부산대학교 도서관

Background, hypothesis: Gyrencephalic large-animal models of acute ischemic stroke (AIS) such as swine gain attention in translating preclinical to clinical stroke research, with brain anatomy similar to humans. Most swine models employ young animals with AIS by permanent occlusion (P-AIS). This does not reflect the, often elderly, stroke patient. Therefore, recanalized AIS (R-AIS) in adult mini-pigs could improve preclinical to clinical translation.Methods: Anesthetized adult (2 yrs) Aachen mini-pigs (n=6) underwent craniotomy to occlude right-side middle cerebral arteries (MCA) with aneurysm clips. Clips were released at 4 hrs to allow recanalization for 2-4 hrs (R-AIS, n=4) or left in place until sacrifice (P-AIS, n=1). 3D angiography confirmed occlusion and recanalization. Infarct size was determined by TTC staining and expressed as % infarct per hemisphere (median, min-max). Qualitative neurovascular histology was performed in HE-stained sections of ischemic and remote (contralateral) tissue.Results: All animals survived until end-of-procedure.
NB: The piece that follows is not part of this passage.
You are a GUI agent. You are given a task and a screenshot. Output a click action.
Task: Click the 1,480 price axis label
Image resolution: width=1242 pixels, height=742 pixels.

In 4 of 5 animals R-AIS successfully induced cortical infarcts (infarct size, 16.2% [9.1%-25.2%]). R-AIS was unsuccessful in 1 animal, with a small striatum infarct (2.7%) without cortical involvement and unclear angiographic occlusion. P-AIS (n=1) resulted in 12.7% infarct. Assessment of ischemic (TTC-neg) tissue revealed characteristic histology of ischemia/reperfusion-derived neurovascular damage, including erythrocyte extravasation, vasostasis, increased perivascular space and intravascular platelet/fibrin aggregates (Figure 1) in all animals. Remote tissue did not show any of these features.Conclusions: Adult Aachen mini-pigs can be used for acute ischemic stroke modelling and display characteristic neurovascular features associated with ischemia and reperfusion. They may serve as a model for translational therapeutic neuro(vascular)-protective research.